- What the exercise asks:
Among the lines below, restate word for word only those from the line with "You are a GUI" through the line with "Task: Click the add data source plus icon", with both end lines kept.

- Data for this task:
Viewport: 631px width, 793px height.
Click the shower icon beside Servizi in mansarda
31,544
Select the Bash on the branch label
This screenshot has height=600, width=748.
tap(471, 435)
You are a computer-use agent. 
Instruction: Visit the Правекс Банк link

* * *

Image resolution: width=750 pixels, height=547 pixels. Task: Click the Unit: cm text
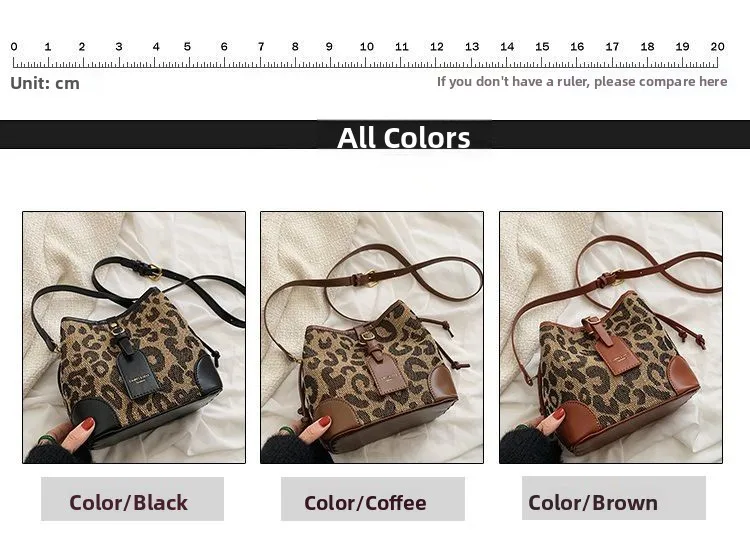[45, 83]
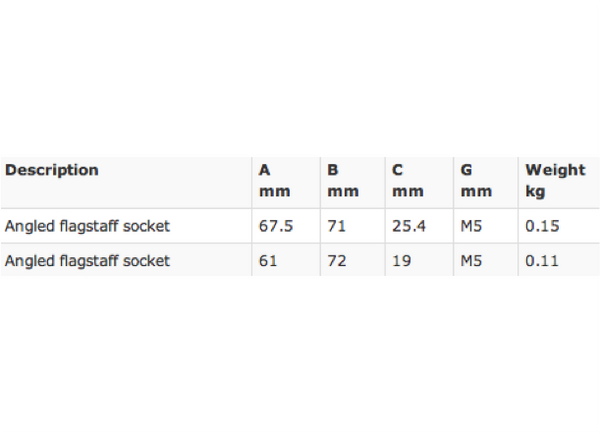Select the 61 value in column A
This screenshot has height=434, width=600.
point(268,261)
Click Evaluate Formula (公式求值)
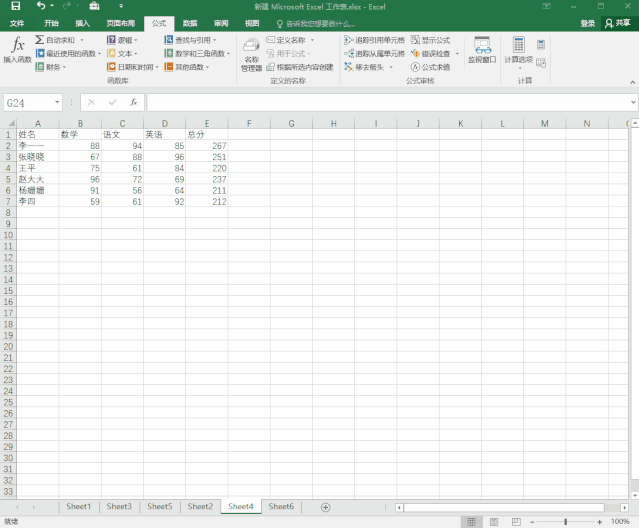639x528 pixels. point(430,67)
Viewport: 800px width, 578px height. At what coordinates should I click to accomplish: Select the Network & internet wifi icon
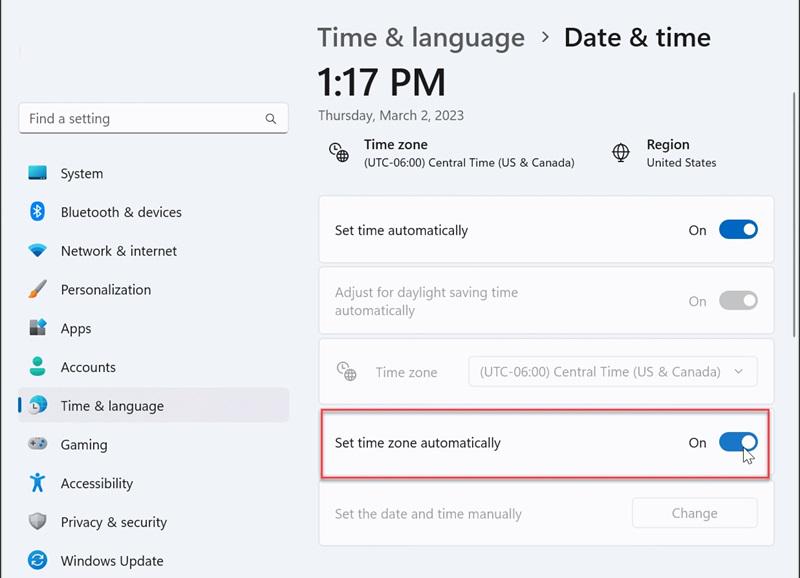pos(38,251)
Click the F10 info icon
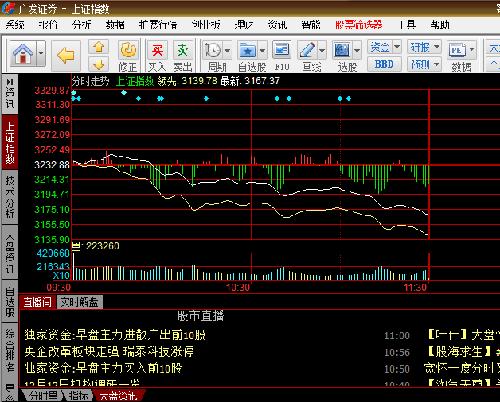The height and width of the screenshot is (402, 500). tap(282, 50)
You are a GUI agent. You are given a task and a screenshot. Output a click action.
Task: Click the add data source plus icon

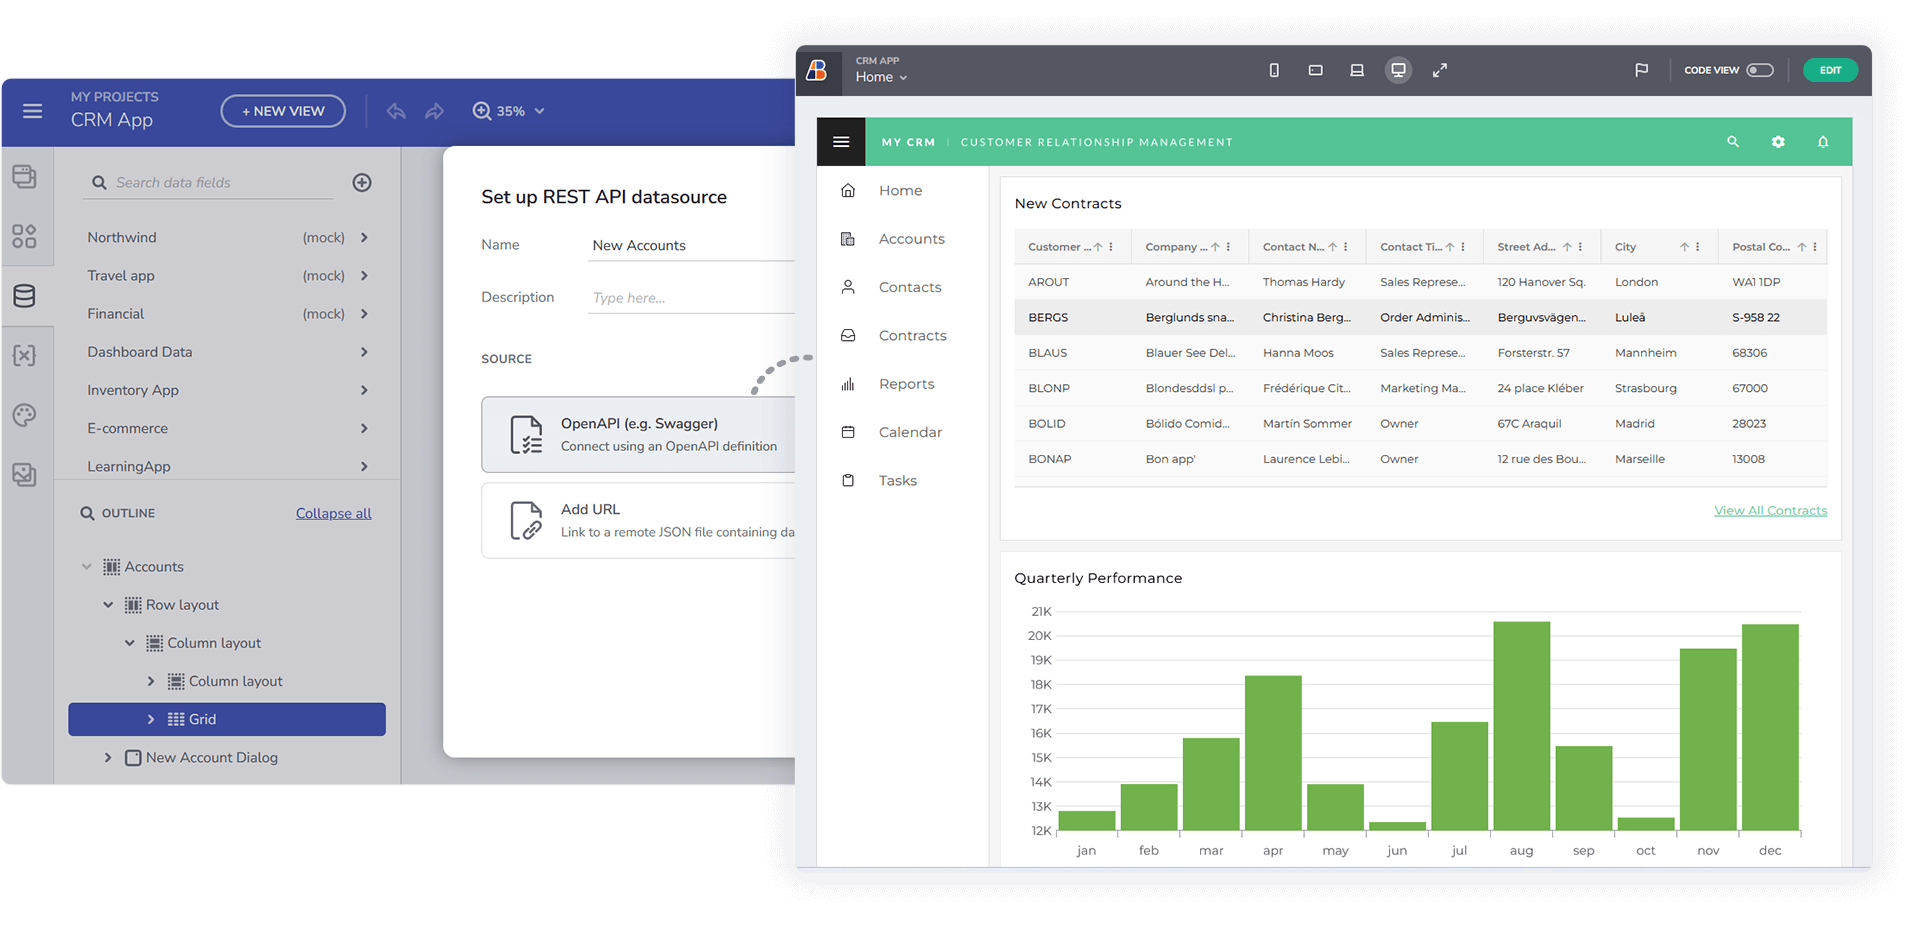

- Result for this exercise:
You are a GUI agent. You are given a task and a screenshot. Output a click action.
Task: Click the add data source plus icon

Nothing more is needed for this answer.